MrsGreenThumb

I am a lover of horticulture, gardening and the environment. At age 8, I sent away for a package of Zinnia seeds for 10 cents and I've been hooked ever since. After 25 years of being self-employed, I retired. That only lasted 4 years and I now work in a water conservation program: I buy grass from homeowners who are willing to convert to desert landscaping and lose that thirsty green stuff. I pursue what interests me and you can blame my sister for getting me into this blogging thing.

Sunday, April 23, 2006

Banana Plantation -Part 6

For some reason a lot of expressions have permeated our culture having to do with bananas. Going bananas, stepping on a banana peel, a banana republic (either a small Latin American country or a trendy clothing store), second banana, Chiquita banana are all terms we're familiar with. Why there's even a banana museum! One of the first fruits we feed our kids is the banana. It is purported to have all sorts of health benefits. Bananas are rich in vitamin B6 and they are a good source of fiber, vitamin C, magnesium and potassium. Wow, can you think of anything better than a banana split? On this trip I even learned to enjoy fried plantains...a type of banana.
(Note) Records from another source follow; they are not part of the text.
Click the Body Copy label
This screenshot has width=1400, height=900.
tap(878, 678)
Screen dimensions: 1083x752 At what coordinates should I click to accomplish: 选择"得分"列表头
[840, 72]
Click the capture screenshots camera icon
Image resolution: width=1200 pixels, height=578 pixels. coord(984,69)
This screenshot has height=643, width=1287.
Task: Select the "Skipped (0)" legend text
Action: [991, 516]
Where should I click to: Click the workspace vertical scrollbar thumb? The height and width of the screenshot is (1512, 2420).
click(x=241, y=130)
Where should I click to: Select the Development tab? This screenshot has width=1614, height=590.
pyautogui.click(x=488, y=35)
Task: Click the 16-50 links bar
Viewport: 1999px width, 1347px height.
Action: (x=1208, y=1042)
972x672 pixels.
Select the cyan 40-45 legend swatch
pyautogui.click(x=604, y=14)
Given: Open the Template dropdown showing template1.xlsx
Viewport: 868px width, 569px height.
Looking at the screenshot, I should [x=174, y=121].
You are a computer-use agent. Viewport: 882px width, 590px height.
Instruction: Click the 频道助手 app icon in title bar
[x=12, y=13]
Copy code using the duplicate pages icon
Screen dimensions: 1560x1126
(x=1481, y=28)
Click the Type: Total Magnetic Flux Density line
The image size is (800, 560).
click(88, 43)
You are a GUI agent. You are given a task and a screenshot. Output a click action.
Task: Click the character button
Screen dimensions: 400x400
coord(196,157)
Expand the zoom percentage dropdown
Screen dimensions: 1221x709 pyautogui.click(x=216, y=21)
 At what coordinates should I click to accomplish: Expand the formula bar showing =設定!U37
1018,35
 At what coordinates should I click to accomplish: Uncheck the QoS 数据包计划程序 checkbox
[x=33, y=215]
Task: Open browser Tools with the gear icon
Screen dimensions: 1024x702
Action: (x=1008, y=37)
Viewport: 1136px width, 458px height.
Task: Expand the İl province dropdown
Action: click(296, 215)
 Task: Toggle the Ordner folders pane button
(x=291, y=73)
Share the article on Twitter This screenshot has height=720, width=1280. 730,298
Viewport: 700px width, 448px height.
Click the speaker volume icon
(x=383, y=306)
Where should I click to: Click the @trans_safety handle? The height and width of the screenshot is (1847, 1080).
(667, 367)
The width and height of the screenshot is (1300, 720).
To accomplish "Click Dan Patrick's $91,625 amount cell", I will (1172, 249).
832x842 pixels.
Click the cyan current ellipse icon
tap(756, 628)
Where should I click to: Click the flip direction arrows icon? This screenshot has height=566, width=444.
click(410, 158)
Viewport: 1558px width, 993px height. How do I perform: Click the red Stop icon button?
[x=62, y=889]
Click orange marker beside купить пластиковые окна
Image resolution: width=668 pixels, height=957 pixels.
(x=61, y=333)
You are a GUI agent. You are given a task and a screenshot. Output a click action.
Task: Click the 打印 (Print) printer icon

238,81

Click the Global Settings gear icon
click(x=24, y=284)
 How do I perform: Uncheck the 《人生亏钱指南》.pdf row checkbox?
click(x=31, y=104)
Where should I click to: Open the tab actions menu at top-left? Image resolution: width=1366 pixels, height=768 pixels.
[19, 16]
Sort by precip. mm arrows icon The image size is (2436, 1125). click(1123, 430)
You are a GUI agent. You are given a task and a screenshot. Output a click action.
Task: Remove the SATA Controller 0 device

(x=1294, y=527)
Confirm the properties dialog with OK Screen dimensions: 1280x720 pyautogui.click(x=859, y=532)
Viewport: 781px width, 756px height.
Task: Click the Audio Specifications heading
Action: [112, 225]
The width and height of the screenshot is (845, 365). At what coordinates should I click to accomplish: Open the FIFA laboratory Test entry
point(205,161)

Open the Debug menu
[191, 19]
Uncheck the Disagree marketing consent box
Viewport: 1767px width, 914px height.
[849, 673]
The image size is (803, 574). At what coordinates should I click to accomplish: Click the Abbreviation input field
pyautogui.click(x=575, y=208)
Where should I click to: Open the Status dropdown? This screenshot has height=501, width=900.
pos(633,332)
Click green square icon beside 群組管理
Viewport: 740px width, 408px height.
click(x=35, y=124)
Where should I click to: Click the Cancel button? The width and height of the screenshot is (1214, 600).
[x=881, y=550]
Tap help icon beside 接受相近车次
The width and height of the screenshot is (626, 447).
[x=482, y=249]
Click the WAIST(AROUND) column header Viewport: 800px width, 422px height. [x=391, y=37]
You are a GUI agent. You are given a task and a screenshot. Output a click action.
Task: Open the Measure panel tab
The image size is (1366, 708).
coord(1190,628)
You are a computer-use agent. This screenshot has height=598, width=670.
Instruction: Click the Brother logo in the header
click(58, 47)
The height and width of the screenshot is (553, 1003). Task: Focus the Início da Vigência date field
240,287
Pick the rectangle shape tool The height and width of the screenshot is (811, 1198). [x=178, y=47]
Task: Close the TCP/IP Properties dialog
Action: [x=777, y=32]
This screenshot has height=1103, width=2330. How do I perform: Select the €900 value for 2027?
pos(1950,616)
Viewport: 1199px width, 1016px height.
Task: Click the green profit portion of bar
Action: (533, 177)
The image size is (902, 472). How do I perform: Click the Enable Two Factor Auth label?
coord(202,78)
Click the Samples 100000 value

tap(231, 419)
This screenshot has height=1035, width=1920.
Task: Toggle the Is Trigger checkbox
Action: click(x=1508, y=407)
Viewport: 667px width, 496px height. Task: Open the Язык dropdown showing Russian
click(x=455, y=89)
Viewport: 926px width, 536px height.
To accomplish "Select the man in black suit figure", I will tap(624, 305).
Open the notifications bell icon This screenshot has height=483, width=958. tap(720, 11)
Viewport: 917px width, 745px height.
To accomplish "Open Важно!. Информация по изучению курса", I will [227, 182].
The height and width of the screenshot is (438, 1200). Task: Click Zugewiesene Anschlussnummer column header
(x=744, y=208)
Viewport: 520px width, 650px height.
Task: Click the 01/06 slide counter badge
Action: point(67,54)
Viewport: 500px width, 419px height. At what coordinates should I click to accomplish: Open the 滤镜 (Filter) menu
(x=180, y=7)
Do you ever think about how they're grown? I had a vague idea but loved seeing an actual banana plantation. They're not actually grown on trees, it's more like a stalk that only bears fruit once. It's cut down and and a sucker grows for the next crop. The bananas are covered with plastic bags to protect them from insects while they ripen. The farm we visited was run by Del Monte and they went to great lengths to ensure all the critters were cleaned off before they were boxed and shipped off to our supermarkets. Unfortunately we visited on a Sunday so we didn't see the actual operation at work. I do know I have a new appreciation for what it takes to put that banana into my cereal in the morning.

6 Comments:

Blogger bornfool said...

Banana are good for what ails you. :)

April 24, 2006 7:03 AM  
Blogger Tomas Dennis said...

This comment has been removed by a blog administrator.

April 24, 2006 1:57 PM  
Blogger Tomas Dennis said...

my computer does not want to display the letter "T" so I deleted the last post about having a banana tree in our yard in Pasadena.

April 24, 2006 2:01 PM  
Blogger Abandoned in Pasadena said...

That was a very interesting and informative post...I had no idea that the stalk only beared fruit once and was cut down for another sucker to grow.
And they are bagged too, thank goodness, because I am afraid of spiders and I sure would hate to find one of those taranchalas in my bunch of bananas.

My aunt Kay had a banana tree in her back yard and I saw bananas growing on it, but not as impressive as your bananas, in the top picture.

April 24, 2006 5:09 PM  
Blogger Gary said...

I love my bananas cool but not cold. I try to eat at least one every day. I'm very fussy about ripeness. I like them when they still have a green stem. If the green is gone, I don't want it.

April 29, 2006 1:26 PM  
Blogger Gary said...

Thanks for stopping by my blog and commenting. The plant in the photo is a croton I left outside all winter. The green is the new leaves coming out, replacing the ones I lost in the winter. I think it got down to about thirty degrees this year. I left it out on purpose because I wanted to see how much cold it would tolerate. I love crotons but they are just a little too tropical to grow outside in Houston.

By the way, I really enjoy your blog. I've only been gardening for two years and have nowhere near your degree of knowledge, but I don't let that stop me from having a lot of fun with my garden.